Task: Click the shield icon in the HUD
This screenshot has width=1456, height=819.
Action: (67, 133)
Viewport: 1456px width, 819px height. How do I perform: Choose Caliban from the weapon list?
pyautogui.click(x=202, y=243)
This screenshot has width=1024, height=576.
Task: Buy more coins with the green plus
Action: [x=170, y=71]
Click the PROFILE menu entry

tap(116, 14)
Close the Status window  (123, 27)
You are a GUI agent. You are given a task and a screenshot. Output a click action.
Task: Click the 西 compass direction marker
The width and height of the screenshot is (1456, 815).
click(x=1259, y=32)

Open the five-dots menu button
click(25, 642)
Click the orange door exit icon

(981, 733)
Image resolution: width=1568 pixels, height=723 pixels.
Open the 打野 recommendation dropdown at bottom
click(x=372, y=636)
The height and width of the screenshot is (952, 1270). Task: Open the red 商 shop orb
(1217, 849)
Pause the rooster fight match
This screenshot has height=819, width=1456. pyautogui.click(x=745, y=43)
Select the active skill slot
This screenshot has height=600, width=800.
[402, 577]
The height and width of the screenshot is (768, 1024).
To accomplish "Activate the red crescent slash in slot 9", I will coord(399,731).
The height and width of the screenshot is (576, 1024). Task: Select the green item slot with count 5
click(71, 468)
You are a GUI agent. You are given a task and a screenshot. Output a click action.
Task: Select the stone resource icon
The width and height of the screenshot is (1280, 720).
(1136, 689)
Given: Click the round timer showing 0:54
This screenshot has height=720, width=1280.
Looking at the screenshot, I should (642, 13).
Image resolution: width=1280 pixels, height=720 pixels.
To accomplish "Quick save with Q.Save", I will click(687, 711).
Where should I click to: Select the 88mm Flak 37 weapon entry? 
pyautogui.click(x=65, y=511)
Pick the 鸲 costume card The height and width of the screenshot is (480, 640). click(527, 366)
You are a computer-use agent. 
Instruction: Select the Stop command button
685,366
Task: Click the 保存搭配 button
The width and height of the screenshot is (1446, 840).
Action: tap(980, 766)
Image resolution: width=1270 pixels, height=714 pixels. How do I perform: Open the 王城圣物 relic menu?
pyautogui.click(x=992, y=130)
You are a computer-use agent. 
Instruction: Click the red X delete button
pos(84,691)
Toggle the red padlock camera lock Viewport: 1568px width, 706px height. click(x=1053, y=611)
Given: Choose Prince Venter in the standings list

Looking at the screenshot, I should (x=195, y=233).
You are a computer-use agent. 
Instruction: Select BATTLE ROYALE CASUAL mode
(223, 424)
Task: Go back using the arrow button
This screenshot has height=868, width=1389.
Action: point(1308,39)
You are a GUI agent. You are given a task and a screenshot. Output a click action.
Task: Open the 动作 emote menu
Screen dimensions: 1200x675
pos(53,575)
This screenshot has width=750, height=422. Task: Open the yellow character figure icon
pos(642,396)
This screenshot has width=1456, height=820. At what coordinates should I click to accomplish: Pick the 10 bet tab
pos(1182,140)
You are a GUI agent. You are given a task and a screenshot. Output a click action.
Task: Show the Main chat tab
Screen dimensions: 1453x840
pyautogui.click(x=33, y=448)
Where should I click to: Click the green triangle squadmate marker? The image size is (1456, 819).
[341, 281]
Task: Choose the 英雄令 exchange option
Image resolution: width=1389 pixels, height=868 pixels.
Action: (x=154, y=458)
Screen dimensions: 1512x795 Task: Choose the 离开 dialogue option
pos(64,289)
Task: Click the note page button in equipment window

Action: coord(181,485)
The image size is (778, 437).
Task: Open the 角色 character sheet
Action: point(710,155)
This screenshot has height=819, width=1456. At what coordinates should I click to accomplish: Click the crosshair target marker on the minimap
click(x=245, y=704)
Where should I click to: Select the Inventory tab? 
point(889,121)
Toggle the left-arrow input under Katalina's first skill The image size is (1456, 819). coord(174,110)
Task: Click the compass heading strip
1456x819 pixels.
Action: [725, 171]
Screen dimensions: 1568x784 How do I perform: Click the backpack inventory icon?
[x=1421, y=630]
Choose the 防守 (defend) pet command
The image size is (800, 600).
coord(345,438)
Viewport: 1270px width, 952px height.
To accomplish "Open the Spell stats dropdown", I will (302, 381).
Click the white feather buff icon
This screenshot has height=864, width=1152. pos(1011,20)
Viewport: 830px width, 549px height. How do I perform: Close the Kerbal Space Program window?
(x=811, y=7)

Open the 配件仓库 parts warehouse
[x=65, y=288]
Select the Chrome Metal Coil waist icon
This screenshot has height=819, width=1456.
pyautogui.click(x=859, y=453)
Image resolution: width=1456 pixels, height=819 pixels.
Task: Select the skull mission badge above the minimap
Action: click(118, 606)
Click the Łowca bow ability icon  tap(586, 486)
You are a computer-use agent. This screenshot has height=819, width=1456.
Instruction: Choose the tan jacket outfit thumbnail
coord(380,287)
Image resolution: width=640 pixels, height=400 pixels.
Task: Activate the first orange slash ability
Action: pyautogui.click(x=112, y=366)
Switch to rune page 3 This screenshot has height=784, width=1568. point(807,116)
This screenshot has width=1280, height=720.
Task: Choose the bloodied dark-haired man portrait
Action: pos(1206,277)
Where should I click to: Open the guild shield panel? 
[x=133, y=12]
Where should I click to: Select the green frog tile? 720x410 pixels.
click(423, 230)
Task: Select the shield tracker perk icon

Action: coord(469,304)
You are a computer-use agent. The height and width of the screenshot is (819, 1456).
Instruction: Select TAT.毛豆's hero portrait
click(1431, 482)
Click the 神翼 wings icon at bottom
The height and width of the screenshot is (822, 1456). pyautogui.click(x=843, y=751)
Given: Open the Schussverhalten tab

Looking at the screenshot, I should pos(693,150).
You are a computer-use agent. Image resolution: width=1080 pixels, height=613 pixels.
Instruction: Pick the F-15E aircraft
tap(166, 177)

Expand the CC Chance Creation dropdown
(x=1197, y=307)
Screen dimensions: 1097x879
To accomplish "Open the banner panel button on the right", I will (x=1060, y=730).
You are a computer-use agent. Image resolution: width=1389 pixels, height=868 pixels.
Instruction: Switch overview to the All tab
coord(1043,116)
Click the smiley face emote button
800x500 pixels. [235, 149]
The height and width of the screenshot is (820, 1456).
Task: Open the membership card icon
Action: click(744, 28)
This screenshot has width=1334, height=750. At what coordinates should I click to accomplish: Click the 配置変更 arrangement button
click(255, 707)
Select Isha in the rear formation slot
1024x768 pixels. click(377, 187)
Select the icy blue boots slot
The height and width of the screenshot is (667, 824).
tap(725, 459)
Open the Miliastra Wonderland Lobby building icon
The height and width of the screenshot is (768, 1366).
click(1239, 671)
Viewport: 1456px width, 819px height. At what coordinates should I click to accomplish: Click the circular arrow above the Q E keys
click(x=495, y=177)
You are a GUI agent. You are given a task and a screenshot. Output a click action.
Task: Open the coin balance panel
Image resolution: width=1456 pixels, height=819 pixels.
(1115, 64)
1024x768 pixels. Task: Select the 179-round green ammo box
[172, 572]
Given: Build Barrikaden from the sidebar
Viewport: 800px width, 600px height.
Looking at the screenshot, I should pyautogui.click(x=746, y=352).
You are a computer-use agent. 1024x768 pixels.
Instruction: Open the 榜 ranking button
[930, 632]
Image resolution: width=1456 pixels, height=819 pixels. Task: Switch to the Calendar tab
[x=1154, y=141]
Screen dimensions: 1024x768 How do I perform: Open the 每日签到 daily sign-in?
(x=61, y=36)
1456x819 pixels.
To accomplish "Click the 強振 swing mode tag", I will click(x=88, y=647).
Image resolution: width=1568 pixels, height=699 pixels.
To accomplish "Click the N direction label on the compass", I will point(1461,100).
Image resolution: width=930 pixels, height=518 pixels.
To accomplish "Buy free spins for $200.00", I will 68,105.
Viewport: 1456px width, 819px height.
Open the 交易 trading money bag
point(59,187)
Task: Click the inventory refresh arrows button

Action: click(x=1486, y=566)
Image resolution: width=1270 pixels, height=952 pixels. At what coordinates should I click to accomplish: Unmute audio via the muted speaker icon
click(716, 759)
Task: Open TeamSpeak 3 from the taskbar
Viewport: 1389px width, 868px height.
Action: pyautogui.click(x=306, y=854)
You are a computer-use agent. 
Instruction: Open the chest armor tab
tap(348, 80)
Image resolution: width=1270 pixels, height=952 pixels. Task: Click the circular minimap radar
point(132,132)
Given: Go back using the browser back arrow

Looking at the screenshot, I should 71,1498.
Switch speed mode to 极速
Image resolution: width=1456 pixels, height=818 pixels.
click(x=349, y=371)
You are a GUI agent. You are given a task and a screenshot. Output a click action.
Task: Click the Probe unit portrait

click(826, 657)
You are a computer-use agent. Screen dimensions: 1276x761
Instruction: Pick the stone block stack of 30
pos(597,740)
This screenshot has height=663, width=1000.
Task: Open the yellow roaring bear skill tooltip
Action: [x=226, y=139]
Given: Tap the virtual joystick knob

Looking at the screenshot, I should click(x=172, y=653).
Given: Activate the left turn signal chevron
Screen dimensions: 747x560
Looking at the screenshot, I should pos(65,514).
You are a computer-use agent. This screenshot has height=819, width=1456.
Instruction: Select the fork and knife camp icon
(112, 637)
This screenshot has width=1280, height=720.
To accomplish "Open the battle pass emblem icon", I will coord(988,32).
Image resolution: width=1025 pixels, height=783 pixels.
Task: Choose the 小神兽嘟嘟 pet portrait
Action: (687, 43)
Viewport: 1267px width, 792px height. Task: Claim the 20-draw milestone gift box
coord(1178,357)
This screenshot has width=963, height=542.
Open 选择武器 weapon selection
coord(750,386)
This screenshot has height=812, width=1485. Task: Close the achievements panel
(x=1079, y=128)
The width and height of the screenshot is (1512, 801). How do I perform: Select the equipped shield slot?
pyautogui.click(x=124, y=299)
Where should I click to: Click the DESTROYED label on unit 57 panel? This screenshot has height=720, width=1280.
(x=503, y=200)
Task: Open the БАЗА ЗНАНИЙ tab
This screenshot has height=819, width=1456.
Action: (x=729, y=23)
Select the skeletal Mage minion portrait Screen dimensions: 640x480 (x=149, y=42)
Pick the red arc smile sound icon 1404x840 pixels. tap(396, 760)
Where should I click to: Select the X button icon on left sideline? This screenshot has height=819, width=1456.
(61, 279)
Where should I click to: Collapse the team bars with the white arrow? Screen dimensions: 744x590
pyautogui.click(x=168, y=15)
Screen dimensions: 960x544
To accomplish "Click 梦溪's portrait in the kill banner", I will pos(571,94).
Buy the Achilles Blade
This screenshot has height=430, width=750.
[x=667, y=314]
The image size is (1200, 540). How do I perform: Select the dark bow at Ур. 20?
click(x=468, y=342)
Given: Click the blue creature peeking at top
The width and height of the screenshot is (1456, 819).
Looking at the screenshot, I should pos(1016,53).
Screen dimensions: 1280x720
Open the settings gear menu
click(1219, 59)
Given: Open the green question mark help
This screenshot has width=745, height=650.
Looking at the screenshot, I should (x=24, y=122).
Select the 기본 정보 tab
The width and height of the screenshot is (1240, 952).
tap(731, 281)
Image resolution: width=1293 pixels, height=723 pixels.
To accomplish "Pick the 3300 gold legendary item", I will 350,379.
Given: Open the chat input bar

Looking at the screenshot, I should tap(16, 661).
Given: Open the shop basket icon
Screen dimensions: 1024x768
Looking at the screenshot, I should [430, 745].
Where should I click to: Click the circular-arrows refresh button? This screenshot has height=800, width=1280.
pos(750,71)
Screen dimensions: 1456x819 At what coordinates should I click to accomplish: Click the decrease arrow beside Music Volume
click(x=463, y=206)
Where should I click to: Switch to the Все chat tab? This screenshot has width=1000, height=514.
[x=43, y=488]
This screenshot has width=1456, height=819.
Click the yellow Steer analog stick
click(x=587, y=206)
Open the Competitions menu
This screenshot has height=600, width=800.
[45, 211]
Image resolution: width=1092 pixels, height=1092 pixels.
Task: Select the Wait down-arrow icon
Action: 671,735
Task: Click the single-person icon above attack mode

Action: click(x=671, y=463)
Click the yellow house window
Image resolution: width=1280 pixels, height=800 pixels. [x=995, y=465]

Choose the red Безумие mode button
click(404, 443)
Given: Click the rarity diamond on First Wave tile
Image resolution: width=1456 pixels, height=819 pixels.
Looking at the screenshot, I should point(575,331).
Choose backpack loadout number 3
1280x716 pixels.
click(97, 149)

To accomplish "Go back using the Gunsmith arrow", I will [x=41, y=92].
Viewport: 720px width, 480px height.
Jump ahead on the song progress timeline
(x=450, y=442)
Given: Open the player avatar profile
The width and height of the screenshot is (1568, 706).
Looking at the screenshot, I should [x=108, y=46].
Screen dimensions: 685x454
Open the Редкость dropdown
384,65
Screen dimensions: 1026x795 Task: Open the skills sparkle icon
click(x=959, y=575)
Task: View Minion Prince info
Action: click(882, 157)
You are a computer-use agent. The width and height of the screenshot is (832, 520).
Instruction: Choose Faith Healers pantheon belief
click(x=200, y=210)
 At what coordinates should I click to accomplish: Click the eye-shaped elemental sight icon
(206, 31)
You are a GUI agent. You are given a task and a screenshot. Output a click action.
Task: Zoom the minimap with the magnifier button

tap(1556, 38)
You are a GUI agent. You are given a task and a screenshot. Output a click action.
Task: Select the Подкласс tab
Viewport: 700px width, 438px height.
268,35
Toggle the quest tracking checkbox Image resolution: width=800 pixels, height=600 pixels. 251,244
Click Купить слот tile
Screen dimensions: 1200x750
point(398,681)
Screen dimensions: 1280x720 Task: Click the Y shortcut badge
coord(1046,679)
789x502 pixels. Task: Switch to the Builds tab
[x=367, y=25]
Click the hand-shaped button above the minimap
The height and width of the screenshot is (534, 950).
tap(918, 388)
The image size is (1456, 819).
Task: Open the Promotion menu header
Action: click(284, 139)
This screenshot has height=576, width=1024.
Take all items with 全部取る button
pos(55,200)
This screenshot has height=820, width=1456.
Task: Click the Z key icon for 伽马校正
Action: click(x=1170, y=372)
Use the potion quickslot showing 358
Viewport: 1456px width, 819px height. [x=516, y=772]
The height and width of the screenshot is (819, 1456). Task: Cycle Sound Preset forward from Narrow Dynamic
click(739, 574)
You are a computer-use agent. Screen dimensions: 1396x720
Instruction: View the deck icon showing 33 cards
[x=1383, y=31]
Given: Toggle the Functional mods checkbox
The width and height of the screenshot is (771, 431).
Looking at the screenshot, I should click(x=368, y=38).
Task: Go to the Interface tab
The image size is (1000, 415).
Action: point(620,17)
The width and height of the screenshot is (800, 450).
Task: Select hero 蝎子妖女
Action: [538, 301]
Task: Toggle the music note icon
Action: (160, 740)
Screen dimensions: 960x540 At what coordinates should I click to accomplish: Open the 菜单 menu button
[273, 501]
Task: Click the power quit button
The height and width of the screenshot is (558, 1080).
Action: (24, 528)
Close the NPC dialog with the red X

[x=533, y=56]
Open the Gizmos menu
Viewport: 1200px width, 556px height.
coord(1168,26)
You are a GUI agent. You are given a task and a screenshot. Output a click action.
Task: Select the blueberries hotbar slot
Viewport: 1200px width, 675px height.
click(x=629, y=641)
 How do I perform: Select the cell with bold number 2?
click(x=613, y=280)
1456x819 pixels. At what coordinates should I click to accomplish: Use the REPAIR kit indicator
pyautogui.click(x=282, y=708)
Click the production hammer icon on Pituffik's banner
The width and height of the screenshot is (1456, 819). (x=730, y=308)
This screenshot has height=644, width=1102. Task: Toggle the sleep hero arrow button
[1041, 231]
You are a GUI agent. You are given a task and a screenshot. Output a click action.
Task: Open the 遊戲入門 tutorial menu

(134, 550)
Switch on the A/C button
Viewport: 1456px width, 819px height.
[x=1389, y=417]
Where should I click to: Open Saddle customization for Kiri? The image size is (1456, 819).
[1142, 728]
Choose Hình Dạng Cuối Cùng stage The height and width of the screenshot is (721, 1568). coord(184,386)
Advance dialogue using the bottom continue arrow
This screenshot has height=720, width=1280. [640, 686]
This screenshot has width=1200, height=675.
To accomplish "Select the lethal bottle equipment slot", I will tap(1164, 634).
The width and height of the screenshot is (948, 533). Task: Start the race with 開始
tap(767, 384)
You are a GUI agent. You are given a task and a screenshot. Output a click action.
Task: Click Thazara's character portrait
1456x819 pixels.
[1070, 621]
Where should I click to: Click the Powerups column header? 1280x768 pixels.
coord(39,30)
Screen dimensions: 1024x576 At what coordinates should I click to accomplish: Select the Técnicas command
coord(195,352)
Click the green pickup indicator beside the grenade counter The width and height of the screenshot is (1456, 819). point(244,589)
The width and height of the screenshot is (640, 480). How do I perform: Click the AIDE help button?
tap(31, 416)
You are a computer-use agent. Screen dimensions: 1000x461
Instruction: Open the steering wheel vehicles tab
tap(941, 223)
──────
List every line of the material that contains the string "slash", copying each line in full. Treat case as significant.

## [Output below]
To accomplish "Activate the red crescent slash in slot 9", I will coord(399,731).
Task: Activate the first orange slash ability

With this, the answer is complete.